Reproduce all the entries below, requests included, leaving out the pictures and scaling every number in the answers (the click coordinates, plus the viewport dimensions where an answer states them) by 2.4, rounded to whole numbers with halves rounded up. Leave every number in the requests unchanged.

──────────

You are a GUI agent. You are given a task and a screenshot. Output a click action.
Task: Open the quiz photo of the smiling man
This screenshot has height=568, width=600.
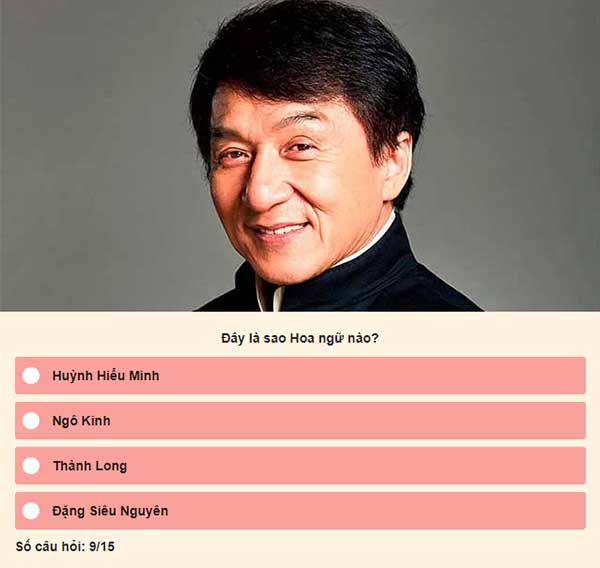coord(300,155)
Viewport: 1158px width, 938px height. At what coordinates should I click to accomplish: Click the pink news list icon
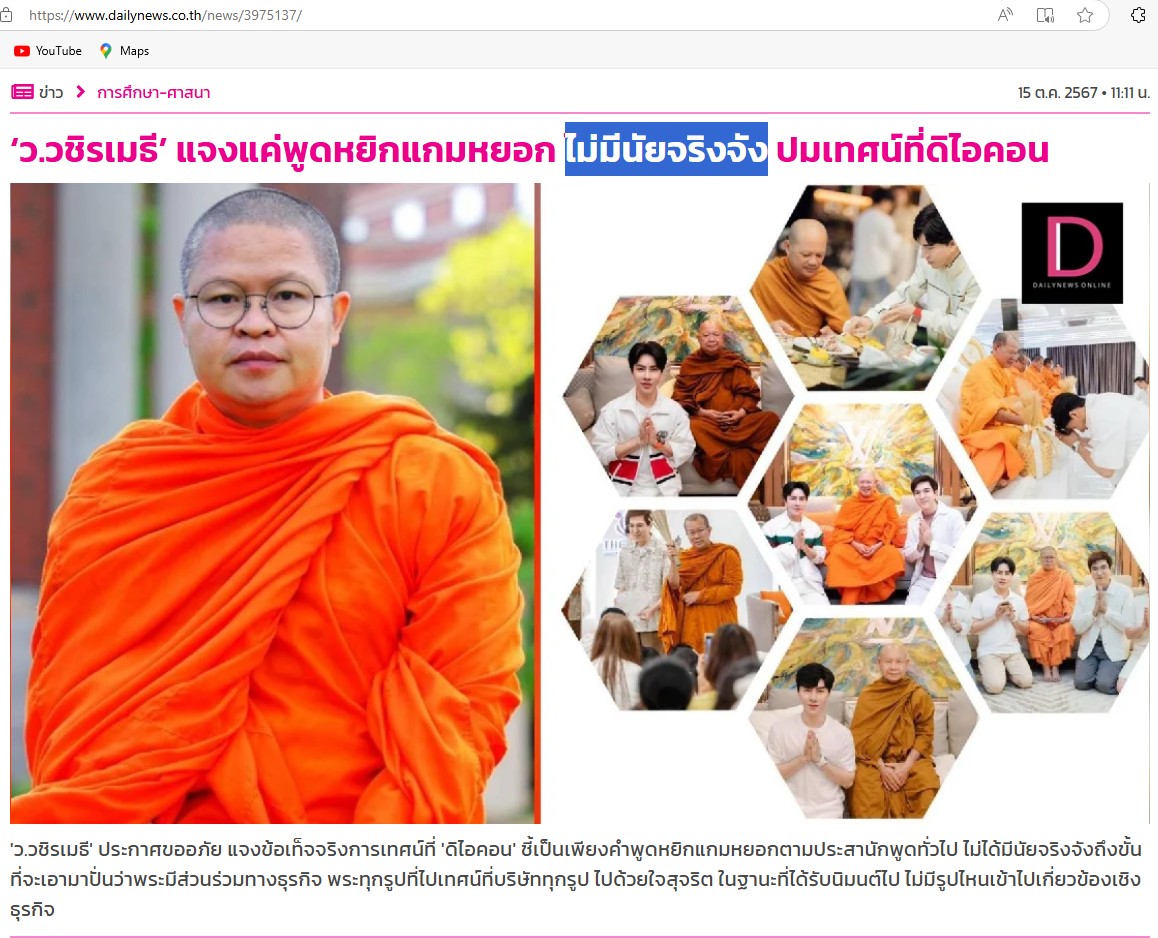[22, 92]
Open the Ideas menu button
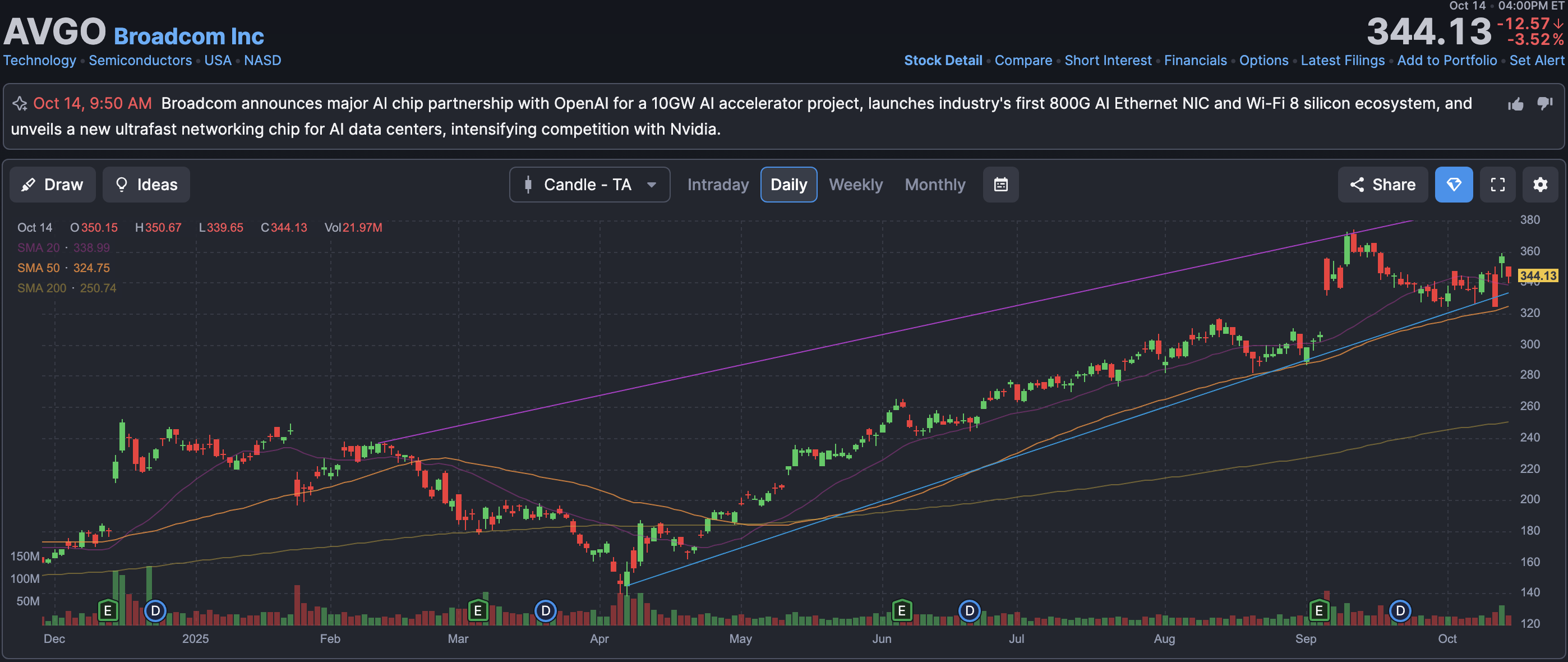Viewport: 1568px width, 662px height. 146,185
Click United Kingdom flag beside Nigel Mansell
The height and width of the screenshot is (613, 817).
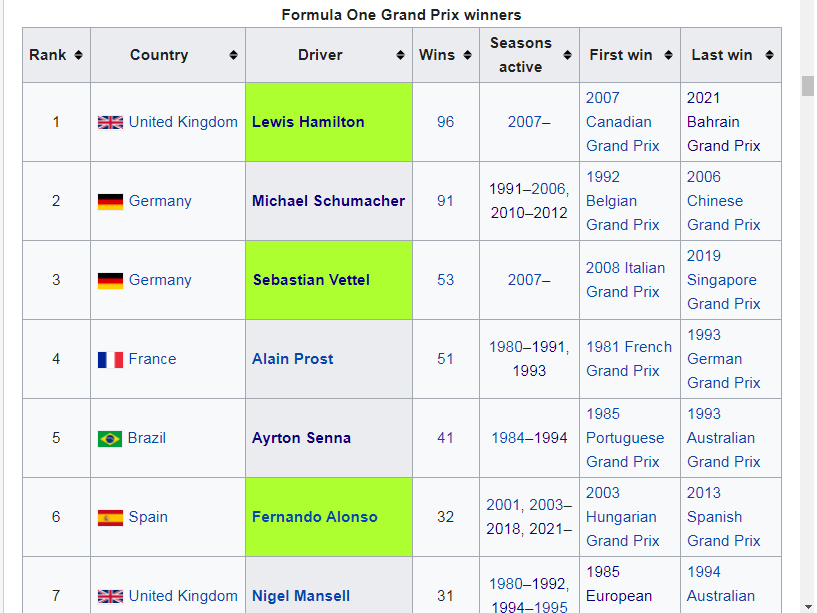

──────────

*Task response*
You are a GUI agent. You are given a task and a screenshot. Output a click action.
Task: Open the quiz photo of the smiling man
This screenshot has height=568, width=600.
coord(720,372)
Viewport: 1158px width, 938px height. At what coordinates should I click to accomplish: Click the pink news list icon
[53, 221]
Open the Ideas menu button
Viewport: 3763px width, 1589px height. 350,444
Click United Kingdom flag beside Nigel Mansell
The height and width of the screenshot is (613, 817).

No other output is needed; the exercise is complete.